Aucun d’entre eux n’a voulu retourner à Varsovie après la guerre.
Moshé et Wladeck se sont réfugiés à Paris où ils sont restés.
Sur ses vieux jours, Wladeck a rejoint sa fille (Bernadette) en Israël où elle avait fait son alya. Jonas et Rivka se sont réfugiés aussi à Paris puis ont immigré en Argentine. Jonas a ensuite fait son alya avec sa femme Paula et ses enfants (Rachel et Haïm). Rivka a fini ses jours en Argentine où ses enfants (Marek et Bebek) vivent encore.
Mottle lui aussi s’est réfugié à Paris puis a réémigré en Australie.
Il y a fait souche et ses enfants (Bella et Georges) y sont décédés. Leurs enfants et petits-enfants résident toujours en Australie où ils forment une famille nombreuses (à Melbourne).
Enfin, il faut mentionner le couple Annie et Paul Ruff.
Annie Ruff, née Borensztejn (Bornstein), était la cousine germaine de Jean, Serge, Norbert et Régine. Elle vivait à Paris avant l’arrivée de ses cousins de Pologne en 1936-37.
Il s’agissait d’une très brillante jeune fille qui a été envoyée en Espagne pour témoigner de la solidarité de la jeunesse française avec les républicains espagnols.
Elle a eu à son retour, un répétiteur pour la remettre au niveau sur le plan scolaire. Il s’agissait d’un jeune normalien : Paul Ruff.

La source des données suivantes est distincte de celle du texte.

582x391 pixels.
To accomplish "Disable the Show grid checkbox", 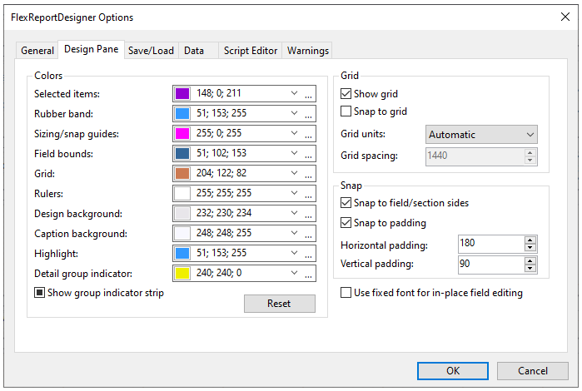I will 346,94.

Annie a eu une amourette avec Norbert Lemberger son cousin germain. Mais leurs parents ont exigé la rupture car ils étaient cousins. Ce qui a fait le bonheur de Paul Ruff qui, juste avant la guerre, a épousé Annie.
Quand la guerre a éclaté, le couple s’est réfugié en Algérie d’où était originaire Paul (né à Sidi Bel Abbès).
En 1942, Paul Ruff a joué un rôle majeur dans la prise d’Alger lors du débarquement des alliés le 9 et 10 novembre 1942.
Il a fait partie du petit groupe, avec Maurice Ayoun, Henri Aboulker et ses cousins, Raphaël et José, Jean Athias, André Morali-Daninos et le Capitaine Pilafort, notamment, qui a dirigé l’insurrection ayant permis le débarquement sans combat des Américains. Annie faisait aussi partie de ce groupe.
Pendant ce temps, en France et en Pologne, la totalité de la famille d’Annie a été exterminée. Il ne lui restait plus que sa fille Michèle, tragiquement disparue dans un accident de voiture, son mari et ses cousins résistants, les Lemberger et Skurnik de Paris.